SOURCE MATERIAL:
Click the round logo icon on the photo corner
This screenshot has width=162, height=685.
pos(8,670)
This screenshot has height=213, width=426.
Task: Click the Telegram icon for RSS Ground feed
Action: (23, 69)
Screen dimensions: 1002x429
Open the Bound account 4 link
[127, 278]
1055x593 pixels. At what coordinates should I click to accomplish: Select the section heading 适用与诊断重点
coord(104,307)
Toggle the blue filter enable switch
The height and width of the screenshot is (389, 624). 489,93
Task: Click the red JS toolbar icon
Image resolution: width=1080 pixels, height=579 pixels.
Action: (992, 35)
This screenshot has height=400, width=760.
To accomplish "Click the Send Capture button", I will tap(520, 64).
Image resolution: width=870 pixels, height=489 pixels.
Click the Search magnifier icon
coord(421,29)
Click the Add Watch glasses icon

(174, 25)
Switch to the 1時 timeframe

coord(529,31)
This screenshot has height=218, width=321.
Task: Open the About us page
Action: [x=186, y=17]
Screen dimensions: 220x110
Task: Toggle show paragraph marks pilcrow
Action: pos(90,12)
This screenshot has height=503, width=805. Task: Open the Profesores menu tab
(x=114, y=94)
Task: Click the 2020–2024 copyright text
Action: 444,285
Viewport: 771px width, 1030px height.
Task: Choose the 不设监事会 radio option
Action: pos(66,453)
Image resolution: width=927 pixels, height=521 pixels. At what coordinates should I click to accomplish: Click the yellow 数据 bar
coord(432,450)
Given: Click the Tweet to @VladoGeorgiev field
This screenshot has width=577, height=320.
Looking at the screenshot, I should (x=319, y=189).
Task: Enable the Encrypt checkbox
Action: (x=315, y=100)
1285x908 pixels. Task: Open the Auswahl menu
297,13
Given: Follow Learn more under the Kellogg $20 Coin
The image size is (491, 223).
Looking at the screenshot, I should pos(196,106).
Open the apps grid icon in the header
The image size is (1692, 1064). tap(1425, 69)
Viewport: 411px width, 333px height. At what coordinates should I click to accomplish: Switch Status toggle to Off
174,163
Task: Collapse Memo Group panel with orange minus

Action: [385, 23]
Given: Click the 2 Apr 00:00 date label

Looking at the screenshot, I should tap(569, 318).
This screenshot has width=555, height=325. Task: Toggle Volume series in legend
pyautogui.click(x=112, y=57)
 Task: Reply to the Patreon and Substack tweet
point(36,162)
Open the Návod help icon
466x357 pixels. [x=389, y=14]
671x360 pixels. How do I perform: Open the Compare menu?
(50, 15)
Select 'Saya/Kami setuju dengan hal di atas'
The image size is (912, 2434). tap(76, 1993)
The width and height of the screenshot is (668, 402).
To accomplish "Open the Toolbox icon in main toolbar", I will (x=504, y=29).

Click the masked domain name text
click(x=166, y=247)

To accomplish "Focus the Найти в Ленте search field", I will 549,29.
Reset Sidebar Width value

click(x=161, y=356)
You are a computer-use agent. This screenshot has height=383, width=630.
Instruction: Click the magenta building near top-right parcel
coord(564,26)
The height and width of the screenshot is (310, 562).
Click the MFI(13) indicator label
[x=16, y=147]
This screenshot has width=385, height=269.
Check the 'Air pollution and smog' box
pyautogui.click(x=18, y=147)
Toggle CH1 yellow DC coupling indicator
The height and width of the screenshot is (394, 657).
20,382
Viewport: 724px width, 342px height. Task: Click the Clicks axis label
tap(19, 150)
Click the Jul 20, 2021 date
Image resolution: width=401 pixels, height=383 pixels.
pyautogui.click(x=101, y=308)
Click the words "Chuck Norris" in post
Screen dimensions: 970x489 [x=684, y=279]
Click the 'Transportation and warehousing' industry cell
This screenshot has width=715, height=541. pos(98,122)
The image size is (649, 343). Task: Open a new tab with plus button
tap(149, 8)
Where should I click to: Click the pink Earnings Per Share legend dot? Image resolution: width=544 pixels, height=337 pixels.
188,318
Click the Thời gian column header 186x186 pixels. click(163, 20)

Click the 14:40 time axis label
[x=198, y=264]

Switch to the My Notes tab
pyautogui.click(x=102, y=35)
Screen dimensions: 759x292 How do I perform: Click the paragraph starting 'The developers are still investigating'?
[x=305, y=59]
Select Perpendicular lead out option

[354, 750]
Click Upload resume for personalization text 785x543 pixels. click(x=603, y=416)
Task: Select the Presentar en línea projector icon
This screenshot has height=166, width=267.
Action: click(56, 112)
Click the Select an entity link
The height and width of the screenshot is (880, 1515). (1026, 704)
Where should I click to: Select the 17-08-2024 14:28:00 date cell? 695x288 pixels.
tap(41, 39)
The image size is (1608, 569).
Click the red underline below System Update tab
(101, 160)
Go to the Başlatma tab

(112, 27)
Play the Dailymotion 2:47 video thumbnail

WORK INSTRUCTIONS: From the entries above, copy every line where the word "toolbar" shows up.

RESPONSE AREA:
Task: Click the red JS toolbar icon
To accomplish "Open the Toolbox icon in main toolbar", I will (x=504, y=29).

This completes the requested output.